Based on my limited evidence and for the sake of argument, let’s say that Mr. Russell is indeed pro-life and that he believes everyone should be like him and plan on having a passel of kids with their respective spouse. Even if that is the case, I’m willing to bet millions of people who have watched his film and who have contributed money to his cause are not. I guarantee it actually. Far too many people are willing to believe two truths simultaneously.
When a child is unborn, to many, it isn’t a person. It is a fetus, a zygote, or an embryo—a piece of tissue that is no more alive than a stuffed animal. However, when a baby is born screaming and crying for all its worth, the splitting of hairs and war of semantics stops. At that moment, it is a living human being to any sane adult.
I know this is going to sound harsh, but I’m sure that more of the people who have plastered the Internet with this video (most of who are between the ages of 13 and 25) cared more about Lots-O-Huggin Bear being lost then they do the thought of a baby being aborted. After all, once something is “human” to you, it’s hard not to care, and to them, “fetus” just doesn’t drive the truth home.
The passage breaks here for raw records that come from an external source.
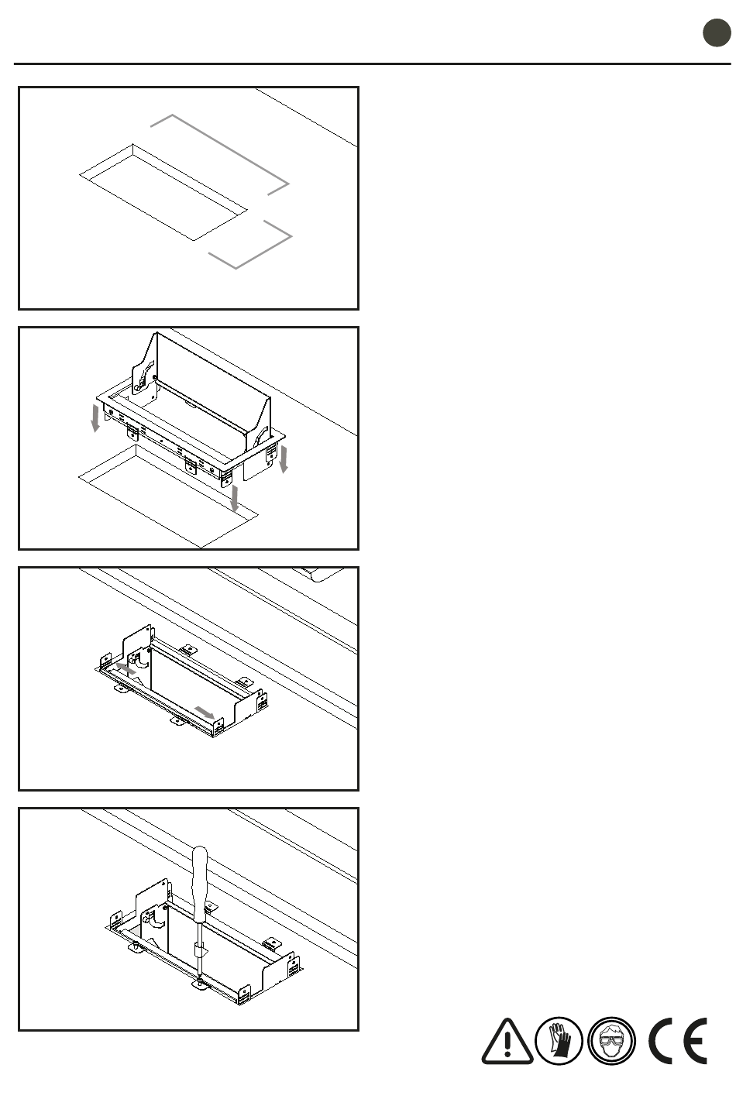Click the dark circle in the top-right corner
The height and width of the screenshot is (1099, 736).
pos(717,33)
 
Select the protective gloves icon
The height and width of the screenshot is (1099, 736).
pos(559,1041)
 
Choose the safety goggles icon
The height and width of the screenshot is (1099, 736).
pos(611,1041)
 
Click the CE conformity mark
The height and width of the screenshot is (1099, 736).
pos(678,1041)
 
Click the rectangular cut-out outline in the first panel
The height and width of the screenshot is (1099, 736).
pos(163,192)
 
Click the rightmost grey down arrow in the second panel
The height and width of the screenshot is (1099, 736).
pos(284,460)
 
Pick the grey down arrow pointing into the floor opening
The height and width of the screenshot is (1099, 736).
pos(235,498)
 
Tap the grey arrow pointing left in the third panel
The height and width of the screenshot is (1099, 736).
pos(126,668)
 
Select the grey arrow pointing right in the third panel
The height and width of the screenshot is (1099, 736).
pos(204,712)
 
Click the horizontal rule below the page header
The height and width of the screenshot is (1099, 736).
pos(373,64)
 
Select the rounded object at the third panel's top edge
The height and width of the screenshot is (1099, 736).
pos(324,574)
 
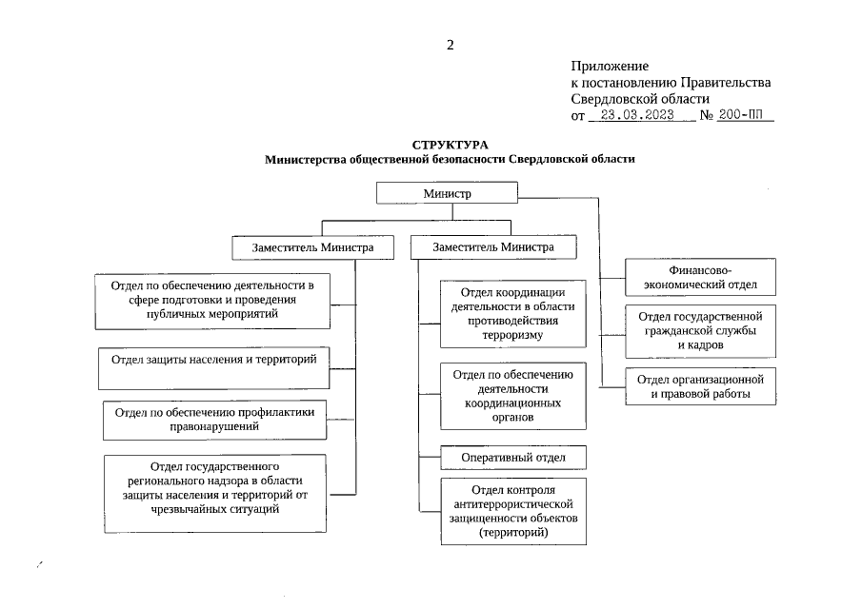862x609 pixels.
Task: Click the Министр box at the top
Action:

However, judging by the outrage over the “after-birth abortion” article by Francesca Minerva and Alberto Giubiliniin the Journal of Medical Ethics (which is associated with Oxford University by the way…I told you I’d explain myself on that count), people haven’t completley lost their moral center. These researchers argue that a fetus and a newborn share roughly the same status and that parents should have a right to an “after-birth abortion”–the term they prefer to “infanticide.” Read the two links above; I’m not making this stuff up. I simply cannot understand how people are so incensed over something only under certain conditions. To me, a life is a life, and they’re all worth protecting.
In fact, I don’t even know where to start with this; it’s fodder for another blog in and unto itself. What I do know though is that the pro-choice/abortion agenda and the Kony 2012 movement have a common enemy. Millions of people are asking, “How can an evil man like this be allowed? How can he do the horrible things he does?” The answer is simple. When we devalue life in the womb, it becomes easier to do so after a child is born. Both what he does and what we turn a blind eye to are evil, but many won’t be willing to label abortion as such. Instead, it’s “choice” or “freedom” or “a woman’s right”—these things take precedence over life.
By bringing abortion up, please know that I am, in no way, devaluing the campaign to defeat Kony and other despots like him. I’ll rejoice if he is captured and punished for his heinous actions. However, I couldn’t let the moment pass without explaining that the unborn are also “invisible children” with whom we should concern ourselves. After all, once they truly matter, that “better world” the filmmakers desire might be a little easier to attain.